Problem
From the first line down to the one containing "Screen dimensions: 665x349", reproduce the entries below exactly and leave out the pictures.
↓↓↓
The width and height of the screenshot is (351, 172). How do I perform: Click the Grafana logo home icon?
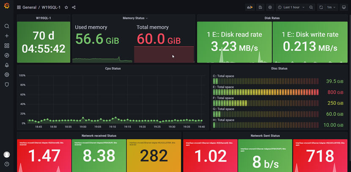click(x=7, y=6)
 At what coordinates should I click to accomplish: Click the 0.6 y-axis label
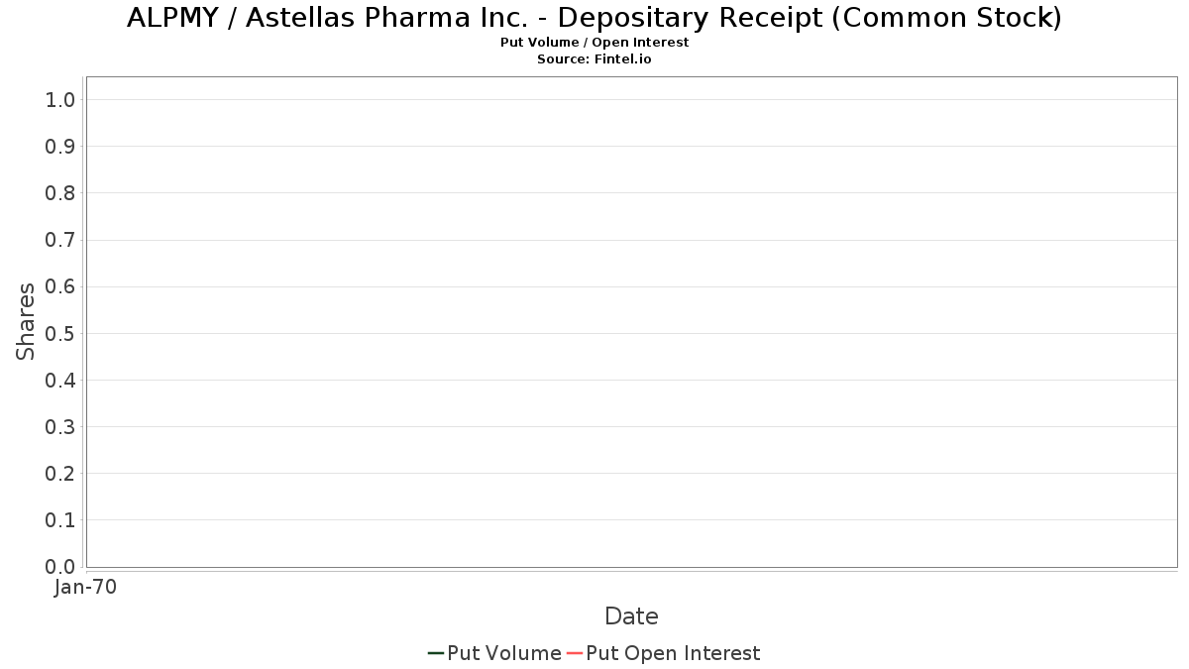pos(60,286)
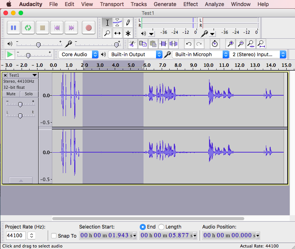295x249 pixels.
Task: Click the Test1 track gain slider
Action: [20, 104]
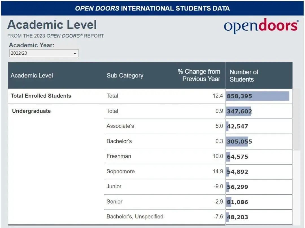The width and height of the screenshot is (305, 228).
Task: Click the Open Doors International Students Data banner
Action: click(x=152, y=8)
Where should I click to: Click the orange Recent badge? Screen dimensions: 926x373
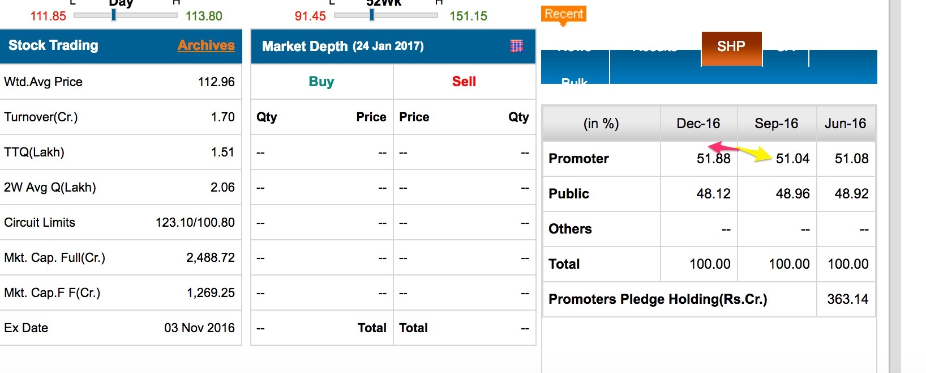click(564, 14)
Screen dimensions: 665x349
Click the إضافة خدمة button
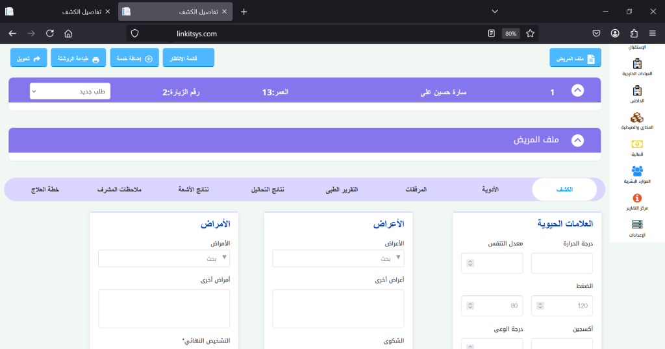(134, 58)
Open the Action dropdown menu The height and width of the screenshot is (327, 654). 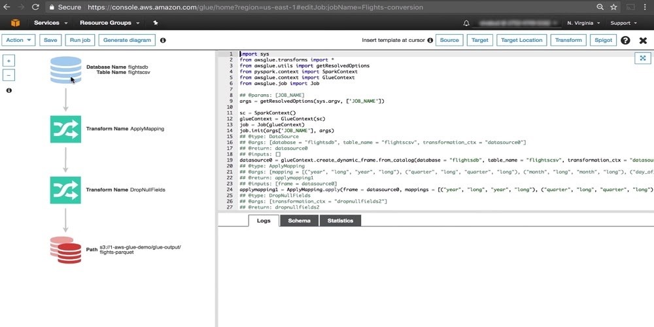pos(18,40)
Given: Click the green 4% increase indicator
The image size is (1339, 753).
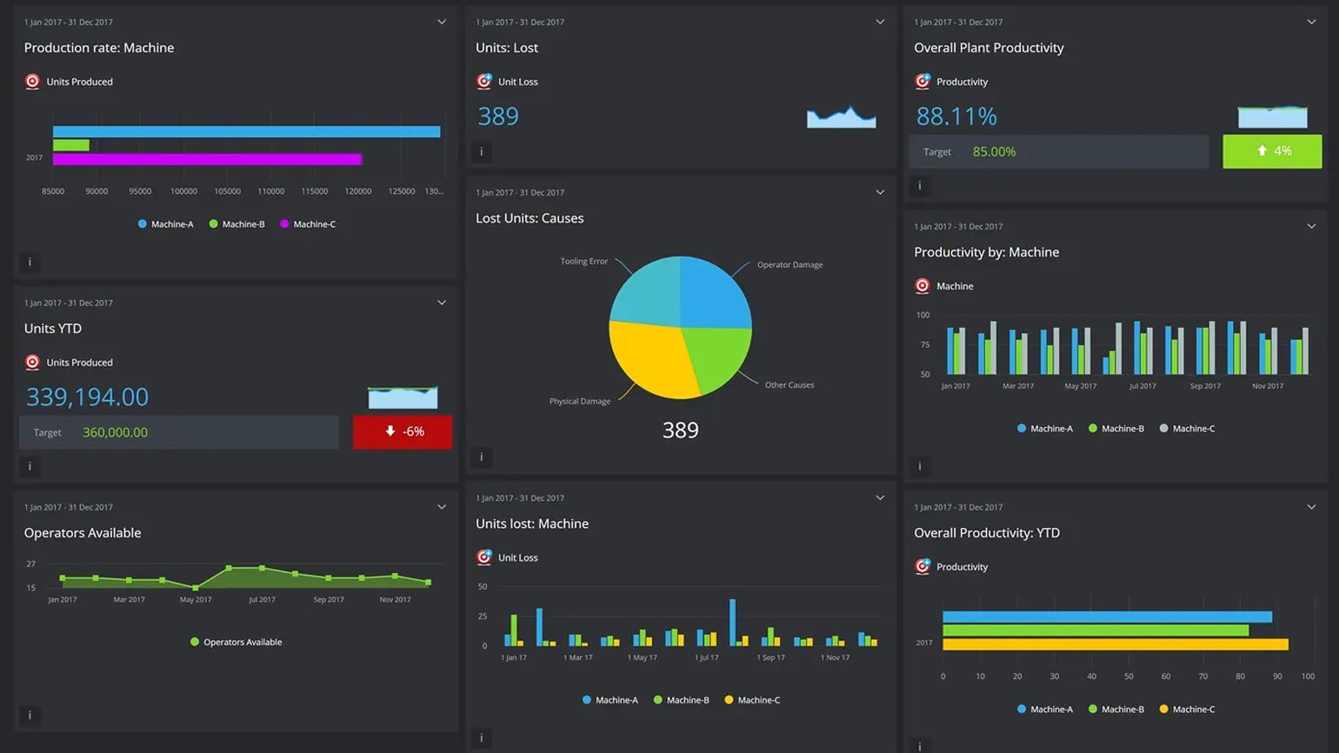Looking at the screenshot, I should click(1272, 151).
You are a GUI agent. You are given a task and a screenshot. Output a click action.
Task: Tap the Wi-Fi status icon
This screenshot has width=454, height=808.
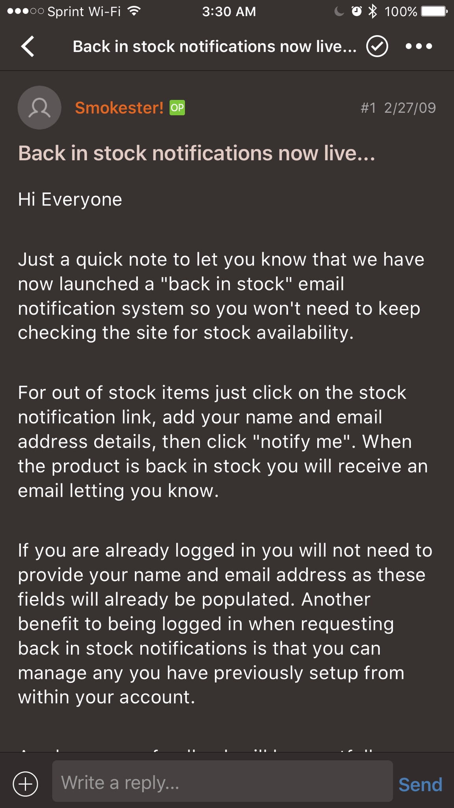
↑↑↑
Reply to the exercise
The width and height of the screenshot is (351, 172). How do I perform: Click the Grafana logo home icon?
click(x=7, y=6)
 At what coordinates should I click to accomplish: Click the 0.6 y-axis label
pos(60,286)
295x249 pixels.
Task: Click the Test1 track gain slider
Action: [20, 104]
The width and height of the screenshot is (305, 228).
Task: Click the Open Doors International Students Data banner
Action: click(x=152, y=8)
Where should I click to: Click the orange Recent badge? Screen dimensions: 926x373
click(564, 14)
Screen dimensions: 665x349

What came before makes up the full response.